ALBUM REVIEW: Destroyer Returns With ‘Have We Met’

Dan Bejar’s new record just might be his best since ‘Kaputt.’

Look. It doesn’t take a forensic investigator to scour the depths of my hero-worship of Destroyer frontman and mastermind, Dan Bejar. Exhibit A would have to be my bio for this very site, which explicitly states that I have a “soft spot for anything touched by Dan Bejar.” Exhibit B might just be my long-winded, exhaustive love letter to his 2011 album, Kaputt, a record I’ve often cited as “the greatest album of all time.”

So yeah, of course I like his new album, Have We Met, a brilliantly surreal, slyly-beautiful record filled with some of his most evocative writing and his richest soundscapes.

Ever since Kaputt bathed his words in sumptuous, richly-textured saxophones and fretless bass, Bejar’s subsequent records have all abandoned the freak-folky, MIDI-laden chaos of his 2000s output, from the rich string arrangements of 2015’s Poison Season, to ken‘s pulsing, noir themes. Here, Destroyer dwells in the same sort of atmosphere, but the record sounds as if it’s been blown up into grander scale. It sounds roomy, carefully put together, and at turns absolutely marvelous.
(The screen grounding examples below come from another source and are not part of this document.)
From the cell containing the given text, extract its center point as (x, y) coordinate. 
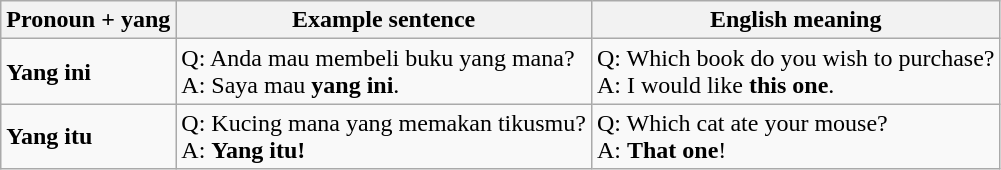
English meaning (796, 20)
Q: Which book do you wish to purchase?A: I would like this one. (796, 72)
Q: Kucing mana yang memakan tikusmu?A: Yang itu! (384, 136)
Q: Anda mau membeli buku yang mana?A: Saya mau yang ini. (384, 72)
Yang itu (88, 136)
Pronoun + yang (88, 20)
Yang ini (88, 72)
Example sentence (384, 20)
Q: Which cat ate your mouse?A: That one! (796, 136)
Take, for example, “Cue Synthesizer.” It’s rooted into the earth by thick slabs of bass, with increasingly violent squalls of electric guitar, growing into its brusque, brutal groove. On an early highlight, “It Just Doesn’t Happen To Anyone,” Bejar’s voice almost sounds catchy, anchored to a blocky, glammy strut that sounds delightful. There’s “Kinda Dark,” which balances a tight, compressed drum machine with ambient synths and an echoing grand piano, Bejar guiding the swirl of sound while submerged in it. And then, in a moment of blinding light, there’s “The Man In Black’s Blues,” which is as spacious and as pretty-sounding as Bejar’s lyrics, unusually succinct and jarringly pleasant.
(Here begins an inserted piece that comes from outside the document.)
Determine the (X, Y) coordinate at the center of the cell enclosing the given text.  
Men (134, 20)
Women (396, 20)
For someone with no shortage of bombastic turns of phrase, Bejar is a lot more mellow in his vocal delivery here. He’s still got some fantastic lines to boot; he talks about “chickenshit singers paying their dues” on the lead single “Crimson Tide,” and he “went to America, went to Europe” on the aforementioned “Cue Synthesizer,” deducing that “it’s all the same shit.” Of course, this all pales in comparison to this lyrical masterwork from “The Television Music Supervisor”:

“Clickety click click”
The music makes a musical sound
Measured in echoes
By famous novelist brothers
Shithead No. 1 and Shithead No. 2″

But for all these absurd spurts of sardonic wit, Bejar’s lyrical instincts primarily remain intact and unmatched. He’s able to offer a jarring moment of clarity when he sings that “your fortress of solitude’s no contest when you’re staring at oblivion” on “University Hill.” He explores reckless abandon with poise, acidic wordplay and a vast array of allusions on “The Raven,” a song that testifies to his staying power as one of the most consistently masterful writers in indie music. On the closer, he pulls together dense, thickly layered metaphors for emptiness, asking if he can fix “where the honeyed diamonds of the light leaving your eyes were.”

But Bejar’s lyricism peaks at the very beginning of the record, with the aforementioned “Crimson Tide.” Over a smooth, slap-bass filled synth-rock backdrop, Bejar jumps through similes, fits in a dirty joke or two here and there, and weaves deftly through turns of phrase like it’s nothing (my favorite here is “‘she says get in the zone,’ the zone is brimstone and wire”). Here, more than anywhere else, he sounds absolutely effortless, right at home in the lyrical world he’s created for himself, a world that only he could dream of creating. Bejar does it again.